Wow this thread has been dead for a while. I just found this site.. I am a lefty, I play my electric violin left handed. I play my own music, as well as cover songs. I have never had a formal lesson, I taught myself. I do not understand why the teachers and so called professionals always shove "oh you must play right handed" down a left handed person's throat. now come on.. many left handed players and people learn by mirror images or as me lots of practice. don't let the hype scare you ..
as once said by Shakespeare.. " If music is the words of love, then play on" and play till your hearts content.


----------



## Bagnew

Petwhac said:


> I guess there is no such thing as a left hand piano but I wonder what percentage of great virtuosii are left handed.....


While this thread has been dead a while, tashka brought it back up and I saw this comment...

The examiner for one of my Piano exams had invented a left-handed piano! http://www.lefthandedpiano.com/


----------



## glory

I dont really see a reason for a left-hand piano, as it isnt a difficult instrument to play, but...I do have something to say about being a left-handed violinist. 

I am a left-handed lady, and am learning violin.
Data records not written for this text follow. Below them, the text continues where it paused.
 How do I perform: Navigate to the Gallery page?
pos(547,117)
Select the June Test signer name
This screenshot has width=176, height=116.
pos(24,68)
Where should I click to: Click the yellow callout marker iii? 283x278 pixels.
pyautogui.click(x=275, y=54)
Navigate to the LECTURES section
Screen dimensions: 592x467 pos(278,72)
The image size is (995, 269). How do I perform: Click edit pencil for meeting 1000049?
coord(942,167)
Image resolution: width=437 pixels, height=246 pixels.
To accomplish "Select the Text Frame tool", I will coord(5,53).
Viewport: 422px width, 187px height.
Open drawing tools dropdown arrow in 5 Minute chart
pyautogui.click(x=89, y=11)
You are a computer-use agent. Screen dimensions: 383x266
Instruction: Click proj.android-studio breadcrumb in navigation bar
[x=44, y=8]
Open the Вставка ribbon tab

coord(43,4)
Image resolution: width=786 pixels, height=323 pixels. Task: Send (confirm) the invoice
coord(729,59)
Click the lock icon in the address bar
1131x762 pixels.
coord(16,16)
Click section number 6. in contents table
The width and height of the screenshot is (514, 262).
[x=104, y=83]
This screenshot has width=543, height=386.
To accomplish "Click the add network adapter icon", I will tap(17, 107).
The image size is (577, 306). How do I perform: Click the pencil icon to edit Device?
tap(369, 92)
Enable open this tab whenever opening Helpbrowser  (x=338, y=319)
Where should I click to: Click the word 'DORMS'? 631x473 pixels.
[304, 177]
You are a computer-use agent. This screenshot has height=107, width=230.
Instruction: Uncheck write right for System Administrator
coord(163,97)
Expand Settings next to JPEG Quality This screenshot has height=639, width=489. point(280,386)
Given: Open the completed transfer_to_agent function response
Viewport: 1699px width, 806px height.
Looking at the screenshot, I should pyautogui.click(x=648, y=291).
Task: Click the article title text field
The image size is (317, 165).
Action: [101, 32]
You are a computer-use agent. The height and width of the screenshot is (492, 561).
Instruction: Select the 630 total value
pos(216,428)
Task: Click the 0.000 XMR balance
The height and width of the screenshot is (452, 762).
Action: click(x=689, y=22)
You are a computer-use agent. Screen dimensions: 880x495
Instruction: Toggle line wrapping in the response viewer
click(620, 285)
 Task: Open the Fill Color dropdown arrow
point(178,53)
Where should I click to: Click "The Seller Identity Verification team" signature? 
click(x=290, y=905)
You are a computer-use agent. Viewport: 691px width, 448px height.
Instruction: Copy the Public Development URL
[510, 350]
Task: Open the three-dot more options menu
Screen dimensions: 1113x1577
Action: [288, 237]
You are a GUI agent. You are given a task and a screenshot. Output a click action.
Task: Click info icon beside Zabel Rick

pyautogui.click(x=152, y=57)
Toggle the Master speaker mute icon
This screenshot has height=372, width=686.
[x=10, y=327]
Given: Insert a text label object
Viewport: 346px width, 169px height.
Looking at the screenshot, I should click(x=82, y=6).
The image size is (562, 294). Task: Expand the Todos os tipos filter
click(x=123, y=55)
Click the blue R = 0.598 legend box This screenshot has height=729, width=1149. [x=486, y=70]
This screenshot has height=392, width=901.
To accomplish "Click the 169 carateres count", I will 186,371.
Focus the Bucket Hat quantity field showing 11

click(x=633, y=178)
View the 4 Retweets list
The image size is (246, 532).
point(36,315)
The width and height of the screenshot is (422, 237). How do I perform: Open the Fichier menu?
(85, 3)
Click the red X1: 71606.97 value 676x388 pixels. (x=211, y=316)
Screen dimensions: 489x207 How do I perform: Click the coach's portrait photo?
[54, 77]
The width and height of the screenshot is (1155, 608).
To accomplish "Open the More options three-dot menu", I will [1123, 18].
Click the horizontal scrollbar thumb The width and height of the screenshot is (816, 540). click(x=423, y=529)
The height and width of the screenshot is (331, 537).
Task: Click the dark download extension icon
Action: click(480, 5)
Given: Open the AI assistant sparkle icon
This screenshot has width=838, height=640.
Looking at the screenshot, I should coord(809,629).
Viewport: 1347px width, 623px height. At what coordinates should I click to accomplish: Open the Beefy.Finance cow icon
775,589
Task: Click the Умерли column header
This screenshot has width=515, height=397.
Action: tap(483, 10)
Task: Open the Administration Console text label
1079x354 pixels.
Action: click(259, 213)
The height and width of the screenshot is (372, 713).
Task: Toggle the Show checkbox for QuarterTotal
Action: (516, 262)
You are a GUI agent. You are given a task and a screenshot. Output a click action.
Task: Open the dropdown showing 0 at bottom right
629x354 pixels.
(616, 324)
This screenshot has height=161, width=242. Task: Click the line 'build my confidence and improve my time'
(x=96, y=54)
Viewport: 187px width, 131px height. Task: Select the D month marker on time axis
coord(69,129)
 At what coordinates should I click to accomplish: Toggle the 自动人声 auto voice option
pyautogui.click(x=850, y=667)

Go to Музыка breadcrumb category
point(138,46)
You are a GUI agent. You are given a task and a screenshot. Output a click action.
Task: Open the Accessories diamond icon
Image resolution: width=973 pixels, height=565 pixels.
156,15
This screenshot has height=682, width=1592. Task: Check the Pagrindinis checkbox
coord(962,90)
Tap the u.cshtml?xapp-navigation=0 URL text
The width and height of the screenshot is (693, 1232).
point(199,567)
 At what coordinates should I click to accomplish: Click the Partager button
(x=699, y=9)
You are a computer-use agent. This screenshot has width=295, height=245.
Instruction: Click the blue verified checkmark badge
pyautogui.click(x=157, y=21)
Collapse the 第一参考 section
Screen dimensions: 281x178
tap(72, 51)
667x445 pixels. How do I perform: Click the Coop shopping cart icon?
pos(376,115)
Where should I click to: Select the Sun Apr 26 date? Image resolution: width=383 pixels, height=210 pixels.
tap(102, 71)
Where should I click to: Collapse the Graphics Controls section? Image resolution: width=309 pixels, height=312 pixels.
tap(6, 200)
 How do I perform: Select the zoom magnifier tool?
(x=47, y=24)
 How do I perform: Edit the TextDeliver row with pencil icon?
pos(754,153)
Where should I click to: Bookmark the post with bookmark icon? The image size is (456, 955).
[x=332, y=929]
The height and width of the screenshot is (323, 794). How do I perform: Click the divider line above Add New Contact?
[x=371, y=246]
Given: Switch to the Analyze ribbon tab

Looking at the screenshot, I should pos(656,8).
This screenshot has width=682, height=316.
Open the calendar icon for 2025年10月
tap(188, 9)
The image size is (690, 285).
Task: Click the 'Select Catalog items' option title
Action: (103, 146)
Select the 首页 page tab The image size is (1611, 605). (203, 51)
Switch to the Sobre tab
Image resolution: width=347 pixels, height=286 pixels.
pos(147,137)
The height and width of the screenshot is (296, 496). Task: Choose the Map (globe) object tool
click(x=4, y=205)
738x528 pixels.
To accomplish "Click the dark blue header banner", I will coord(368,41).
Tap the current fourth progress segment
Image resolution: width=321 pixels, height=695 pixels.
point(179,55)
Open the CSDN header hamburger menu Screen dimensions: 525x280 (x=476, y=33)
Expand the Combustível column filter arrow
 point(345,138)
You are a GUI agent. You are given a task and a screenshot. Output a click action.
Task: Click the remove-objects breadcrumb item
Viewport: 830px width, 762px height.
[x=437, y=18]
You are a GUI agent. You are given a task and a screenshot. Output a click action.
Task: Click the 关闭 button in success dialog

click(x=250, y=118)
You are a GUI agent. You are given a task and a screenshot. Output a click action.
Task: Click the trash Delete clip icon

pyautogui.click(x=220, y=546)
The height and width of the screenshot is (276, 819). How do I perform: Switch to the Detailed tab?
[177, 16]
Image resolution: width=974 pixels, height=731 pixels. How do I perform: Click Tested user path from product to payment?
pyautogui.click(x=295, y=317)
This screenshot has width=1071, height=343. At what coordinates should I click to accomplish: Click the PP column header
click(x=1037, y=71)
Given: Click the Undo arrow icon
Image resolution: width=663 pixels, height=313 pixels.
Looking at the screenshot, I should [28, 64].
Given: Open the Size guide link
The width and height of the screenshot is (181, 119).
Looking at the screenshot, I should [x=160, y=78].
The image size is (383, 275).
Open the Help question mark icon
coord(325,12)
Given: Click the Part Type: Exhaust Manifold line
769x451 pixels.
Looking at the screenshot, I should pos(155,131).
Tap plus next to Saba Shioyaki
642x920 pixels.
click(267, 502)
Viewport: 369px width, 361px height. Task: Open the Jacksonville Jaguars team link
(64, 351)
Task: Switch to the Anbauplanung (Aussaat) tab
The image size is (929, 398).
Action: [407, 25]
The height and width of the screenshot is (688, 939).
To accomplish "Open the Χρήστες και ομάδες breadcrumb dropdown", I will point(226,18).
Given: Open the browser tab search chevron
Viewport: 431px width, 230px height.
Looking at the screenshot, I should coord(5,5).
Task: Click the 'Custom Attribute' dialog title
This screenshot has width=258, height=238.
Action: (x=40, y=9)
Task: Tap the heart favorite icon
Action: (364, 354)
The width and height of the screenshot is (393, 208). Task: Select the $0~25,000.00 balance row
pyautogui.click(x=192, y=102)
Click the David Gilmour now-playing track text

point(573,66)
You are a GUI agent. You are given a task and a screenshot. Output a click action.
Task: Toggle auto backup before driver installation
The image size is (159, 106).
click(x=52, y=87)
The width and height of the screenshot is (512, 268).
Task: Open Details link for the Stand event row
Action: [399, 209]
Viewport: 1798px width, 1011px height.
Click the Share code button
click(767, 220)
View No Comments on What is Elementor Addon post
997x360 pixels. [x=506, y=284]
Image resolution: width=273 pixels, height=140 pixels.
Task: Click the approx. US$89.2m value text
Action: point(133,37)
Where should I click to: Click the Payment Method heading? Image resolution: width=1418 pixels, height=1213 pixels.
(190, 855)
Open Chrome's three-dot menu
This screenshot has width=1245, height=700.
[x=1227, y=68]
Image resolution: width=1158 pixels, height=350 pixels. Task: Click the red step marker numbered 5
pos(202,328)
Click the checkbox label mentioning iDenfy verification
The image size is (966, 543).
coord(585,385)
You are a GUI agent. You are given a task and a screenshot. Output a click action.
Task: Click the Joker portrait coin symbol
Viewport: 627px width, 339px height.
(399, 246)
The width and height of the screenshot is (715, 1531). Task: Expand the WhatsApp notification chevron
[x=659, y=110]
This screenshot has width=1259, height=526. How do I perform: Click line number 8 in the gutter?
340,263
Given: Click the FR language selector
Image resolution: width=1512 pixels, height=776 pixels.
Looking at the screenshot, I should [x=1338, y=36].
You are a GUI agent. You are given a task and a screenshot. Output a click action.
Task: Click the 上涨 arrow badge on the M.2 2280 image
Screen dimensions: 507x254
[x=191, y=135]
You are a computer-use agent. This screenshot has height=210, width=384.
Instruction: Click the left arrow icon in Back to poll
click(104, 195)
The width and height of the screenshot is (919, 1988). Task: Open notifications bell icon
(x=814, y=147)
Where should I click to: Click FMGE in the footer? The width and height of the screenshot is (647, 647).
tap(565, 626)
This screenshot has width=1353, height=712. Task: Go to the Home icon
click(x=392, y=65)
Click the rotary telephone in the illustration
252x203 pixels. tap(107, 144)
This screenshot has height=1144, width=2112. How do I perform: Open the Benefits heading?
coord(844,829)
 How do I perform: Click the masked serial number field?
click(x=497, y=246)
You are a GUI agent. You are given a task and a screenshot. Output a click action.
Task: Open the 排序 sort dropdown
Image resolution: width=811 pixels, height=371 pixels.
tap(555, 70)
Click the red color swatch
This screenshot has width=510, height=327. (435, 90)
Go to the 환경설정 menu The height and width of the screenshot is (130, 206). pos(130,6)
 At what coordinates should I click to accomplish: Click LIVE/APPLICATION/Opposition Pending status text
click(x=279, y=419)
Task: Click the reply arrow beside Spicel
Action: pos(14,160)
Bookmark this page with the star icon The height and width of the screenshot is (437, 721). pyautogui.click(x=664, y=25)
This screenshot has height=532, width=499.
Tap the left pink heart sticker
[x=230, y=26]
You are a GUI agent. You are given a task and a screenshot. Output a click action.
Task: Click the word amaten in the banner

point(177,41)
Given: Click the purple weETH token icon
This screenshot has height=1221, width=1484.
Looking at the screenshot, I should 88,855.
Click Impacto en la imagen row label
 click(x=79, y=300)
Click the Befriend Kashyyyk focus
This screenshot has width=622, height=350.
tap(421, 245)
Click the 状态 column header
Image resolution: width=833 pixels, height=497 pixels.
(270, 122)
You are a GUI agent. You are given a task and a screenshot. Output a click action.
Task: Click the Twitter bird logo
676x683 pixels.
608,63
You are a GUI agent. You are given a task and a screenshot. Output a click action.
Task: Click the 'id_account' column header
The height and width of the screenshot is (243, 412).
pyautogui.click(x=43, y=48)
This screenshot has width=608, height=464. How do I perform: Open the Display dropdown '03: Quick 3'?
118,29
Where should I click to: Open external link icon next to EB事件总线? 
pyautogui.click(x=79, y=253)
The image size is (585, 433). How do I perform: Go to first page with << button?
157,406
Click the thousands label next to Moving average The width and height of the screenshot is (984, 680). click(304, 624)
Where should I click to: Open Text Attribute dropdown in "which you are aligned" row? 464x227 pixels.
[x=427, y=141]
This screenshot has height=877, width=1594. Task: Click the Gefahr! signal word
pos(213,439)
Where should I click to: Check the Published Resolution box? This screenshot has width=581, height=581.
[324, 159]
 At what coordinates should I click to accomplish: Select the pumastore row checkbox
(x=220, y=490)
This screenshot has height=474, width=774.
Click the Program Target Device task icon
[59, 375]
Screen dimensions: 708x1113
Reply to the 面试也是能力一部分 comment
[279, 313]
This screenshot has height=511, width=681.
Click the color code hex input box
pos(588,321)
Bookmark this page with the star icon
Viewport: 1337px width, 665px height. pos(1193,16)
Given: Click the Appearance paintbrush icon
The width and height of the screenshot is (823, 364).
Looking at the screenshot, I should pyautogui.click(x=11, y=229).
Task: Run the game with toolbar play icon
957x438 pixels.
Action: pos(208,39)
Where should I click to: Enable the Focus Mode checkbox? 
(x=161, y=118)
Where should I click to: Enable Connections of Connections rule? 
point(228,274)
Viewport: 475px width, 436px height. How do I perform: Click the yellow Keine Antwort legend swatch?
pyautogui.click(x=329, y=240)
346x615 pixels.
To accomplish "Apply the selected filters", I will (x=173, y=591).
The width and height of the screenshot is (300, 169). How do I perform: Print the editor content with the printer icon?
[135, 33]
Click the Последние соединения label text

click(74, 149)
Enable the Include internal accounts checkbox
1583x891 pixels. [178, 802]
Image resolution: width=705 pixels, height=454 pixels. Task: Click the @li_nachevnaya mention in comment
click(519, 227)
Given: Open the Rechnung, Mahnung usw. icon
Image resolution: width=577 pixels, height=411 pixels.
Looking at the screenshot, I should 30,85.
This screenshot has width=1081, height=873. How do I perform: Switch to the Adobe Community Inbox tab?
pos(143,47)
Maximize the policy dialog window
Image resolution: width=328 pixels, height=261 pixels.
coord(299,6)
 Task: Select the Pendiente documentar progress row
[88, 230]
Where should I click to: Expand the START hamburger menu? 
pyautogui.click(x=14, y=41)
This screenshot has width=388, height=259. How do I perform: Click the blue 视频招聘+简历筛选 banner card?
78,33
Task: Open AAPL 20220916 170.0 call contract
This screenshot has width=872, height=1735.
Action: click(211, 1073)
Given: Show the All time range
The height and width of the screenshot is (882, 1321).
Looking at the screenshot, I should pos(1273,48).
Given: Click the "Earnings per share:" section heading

I found, one day, while practicing, that I just picked up the violin with my right hand, and started to play! it just came naturally. I was wondering, since I am learning violin right-handed, if anyone has done that, just naturally. 

Also, someone asked about left-handed composers (classical). I found that Beethoven, Rachmaninov (sp!), CPE Bach, and Mozart were all left-handed. I wonder how many more were! It is very logical to find so many lefties in the classical arena, though, considering what is known about left vs right brained people! 
I bet that too many classical composers were leftys. They learned to play the right-handed way, instead of that sinister hand, and still the sinister handed ones won out!!!! (sinister hand is what the left handed person was called back in the 1500-1800's!)


----------



## mmark

I have an eight year old daughter who picks up my violin often and plays left handed. I've tried to get her to play right handed, but it's so unnatural for her that she just puts it down. And then a few hours later she's playing again and doesn't even realize she's playing left handed. 

I had thought, before doing a google search and seeing this post, that lefties had to play right handed. But I see that is not the case. She is so obviously left-handed in playing the violin that it seems I either chose to let her play left handed or she probably won't be interested in it. 

Now the search for a teacher who's willing to teach a leftie!


----------



## Jaws

jurianbai said:


> I've asked this question in QA thread. The bridge is not symetrical in violin, is this need to be altered?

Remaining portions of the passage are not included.